━━━ Texte cité

C’est ce qu’à fait Marie.
En remerciement, elle a écrit ce texte.
***
« Vendredi 23 septembre 2016,
Il est vieux. Sa peau, tannée, s’est vidée de sa substance et se plaque à ce qui l’emplit, laissant apparaître çà et là quelques saillies. Je le saisis. La peau est molle mais coriace sous mes doigts qui la testent. Je tire dessus et elle s’ouvre en deux le long d’un semblant de cicatrice. Mon geste est mécanique, éteint, à l’image de ce vieillard. Je n’attends rien. Plus de racine, plus de feuille, plus de sève : la fin de la récré a sonné.
Pourtant, lorsque mon doigt suit cette brèche ligneuse, il tombe sur un monde à l’abri du monde.

━━━━━━

__Consignes__:
1. Recopiez fidèlement le texte cité, en commençant par « C’est ce qu’à » et en poursuivant jusqu'à « l’abri du monde. ».
2. Prolongez le récit daté du vendredi 23 septembre 2016 à partir de sa dernière phrase.
Les données n'interviennent pas dans ce travail.

━━━ Contenu des données

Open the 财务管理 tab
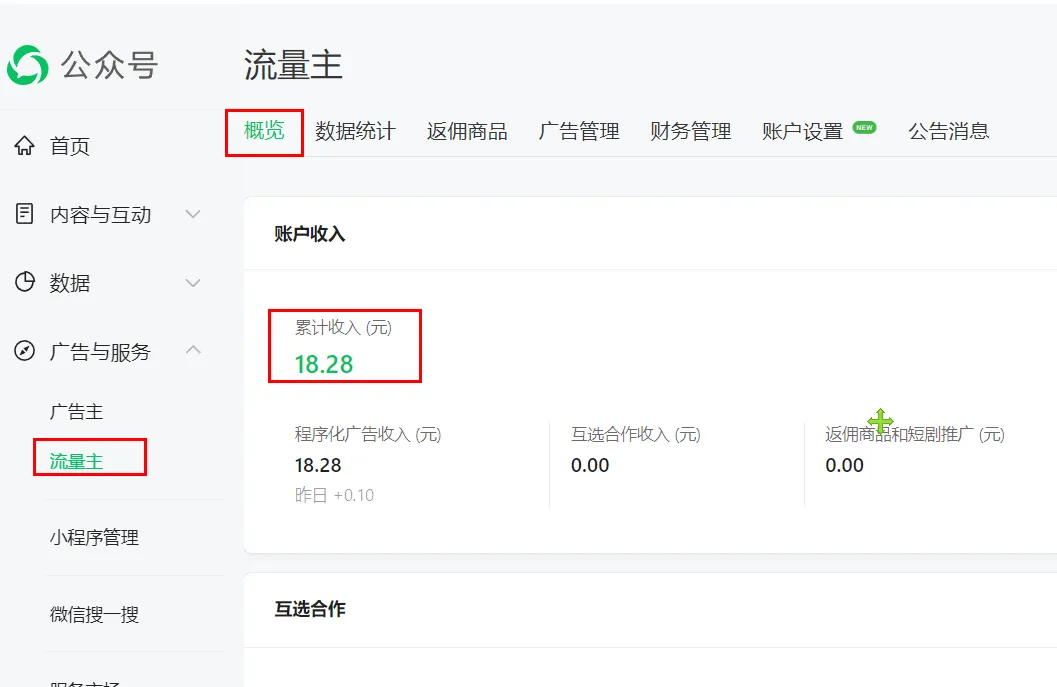[690, 130]
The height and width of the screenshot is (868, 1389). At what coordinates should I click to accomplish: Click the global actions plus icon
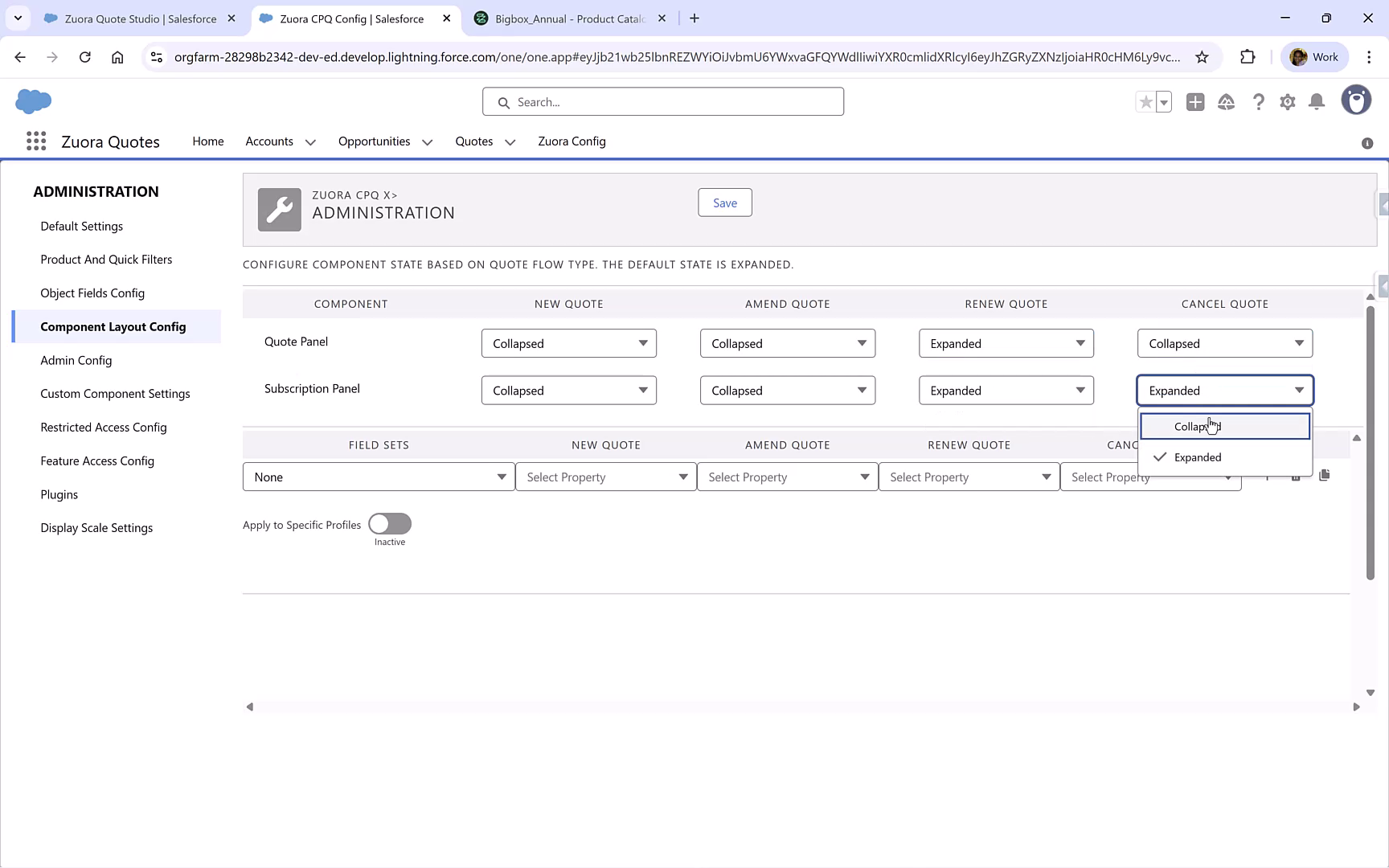point(1195,102)
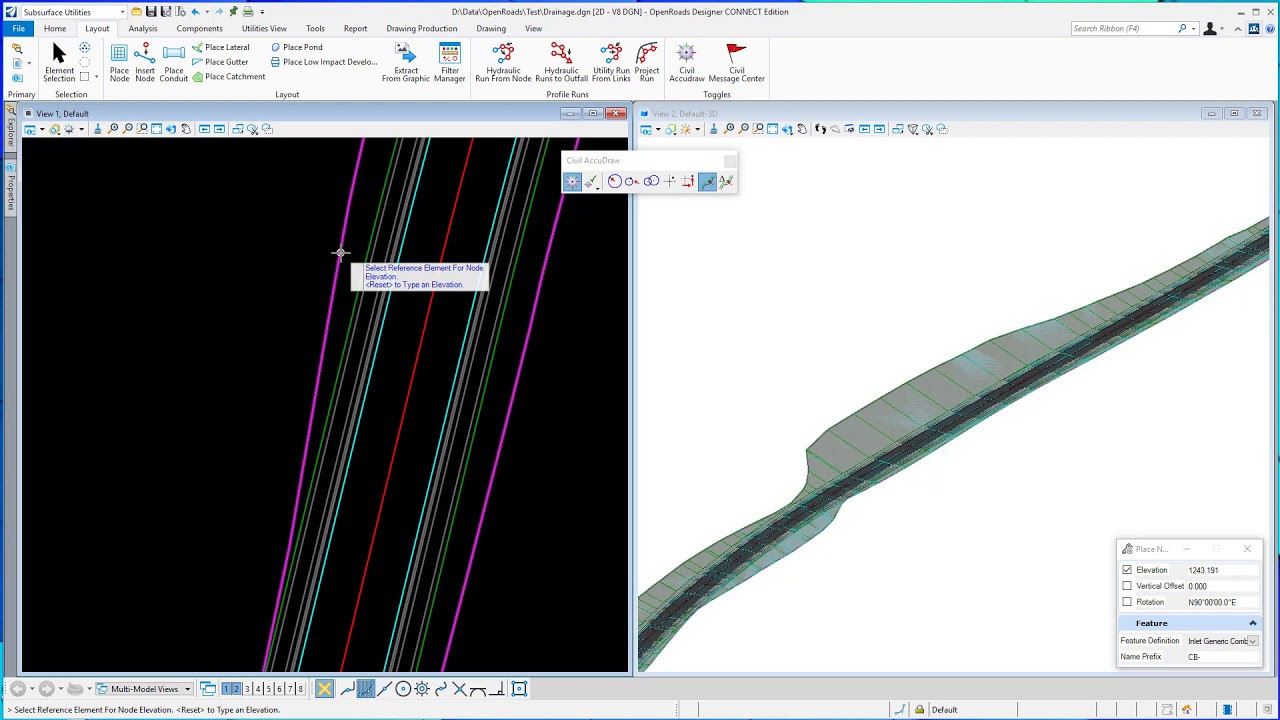The image size is (1280, 720).
Task: Click the Name Prefix field
Action: (x=1222, y=657)
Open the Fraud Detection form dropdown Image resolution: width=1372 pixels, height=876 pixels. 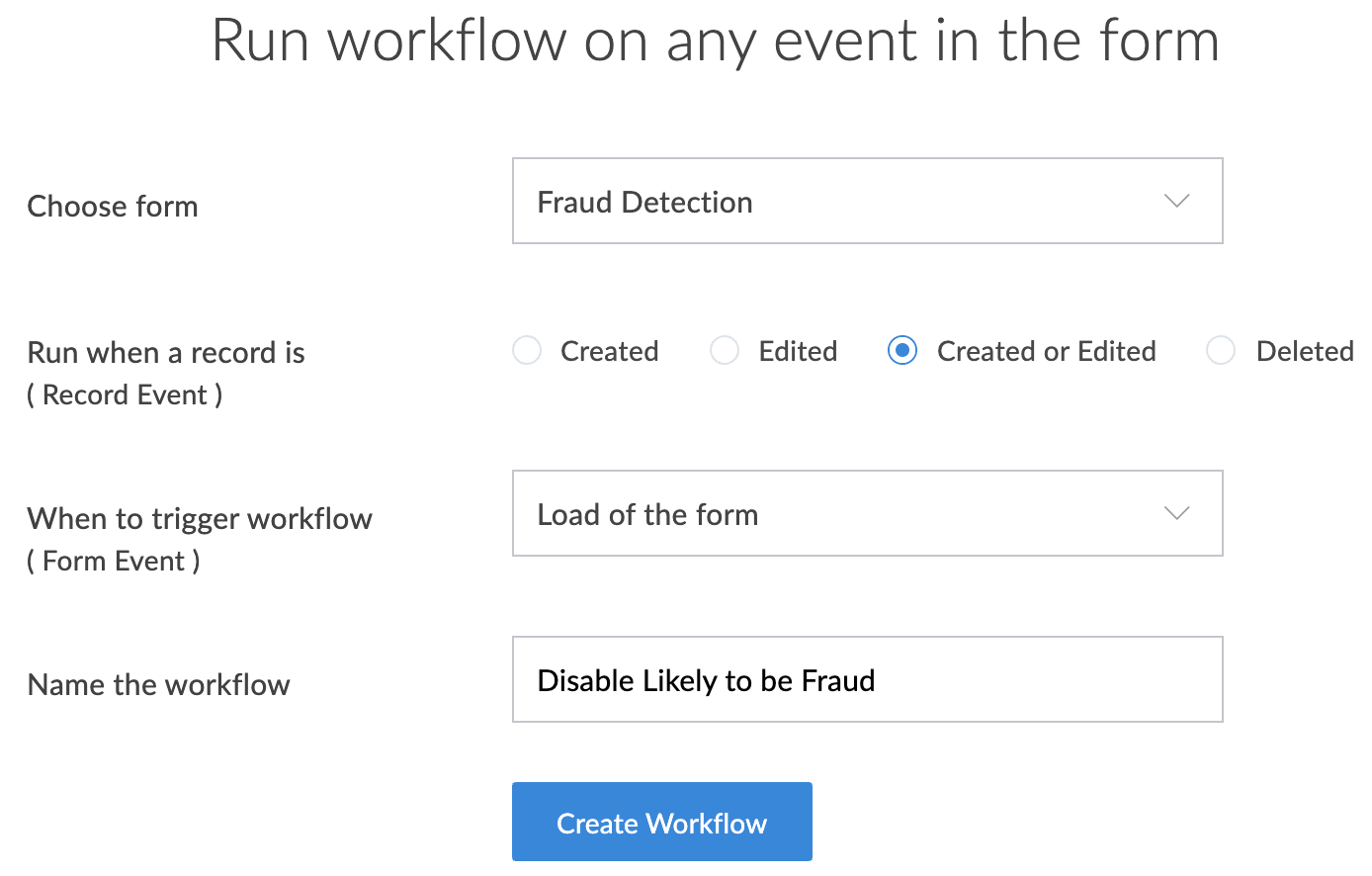[866, 201]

━━━━━━

__Corrigés__:
1.
C’est ce qu’à fait Marie.
En remerciement, elle a écrit ce texte.
***
« Vendredi 23 septembre 2016,
Il est vieux. Sa peau, tannée, s’est vidée de sa substance et se plaque à ce qui l’emplit, laissant apparaître çà et là quelques saillies. Je le saisis. La peau est molle mais coriace sous mes doigts qui la testent. Je tire dessus et elle s’ouvre en deux le long d’un semblant de cicatrice. Mon geste est mécanique, éteint, à l’image de ce vieillard. Je n’attends rien. Plus de racine, plus de feuille, plus de sève : la fin de la récré a sonné.
Pourtant, lorsque mon doigt suit cette brèche ligneuse, il tombe sur un monde à l’abri du monde.

2.
Les derniers souvenirs de sève et d’eau sont concentrés là. Tout dans cette blancheur moelleuse vous accueille. A l’image d’un intérieur scandinave hermétique à la rudesse du dehors, chaque alvéole entoure d’une niche arrondie son grain. Ils sont là, rangés, attachés à l’enveloppe nourricière par un fin cordon en alternance sur chaque paroi. Leur peau, luisante, dans la lumière du matin, oscille du noir au violet sombre en passant par l’outremer. Je contemple, immobile.
Puis, lentement, mon doigt glisse sur cette surface veloutée. Un à un, ils se séparent de leur loge dans un bruit imperceptible : je sème le chaos dans cet univers rangé.
Le vieillard n’est plus.
Il a livré ses secrets. Toute son expérience est là, dans ma paume de main.
Je regarde encore ces grains, me repais de leur beauté, jubile de tant de fraîcheur dans tant de sécheresse, oublie la finitude. Je les dépose dans un petit bruit de pluie sur le journal déplié et poursuit ma moisson, sereine, dans la chaleur montante du matin.
Marie »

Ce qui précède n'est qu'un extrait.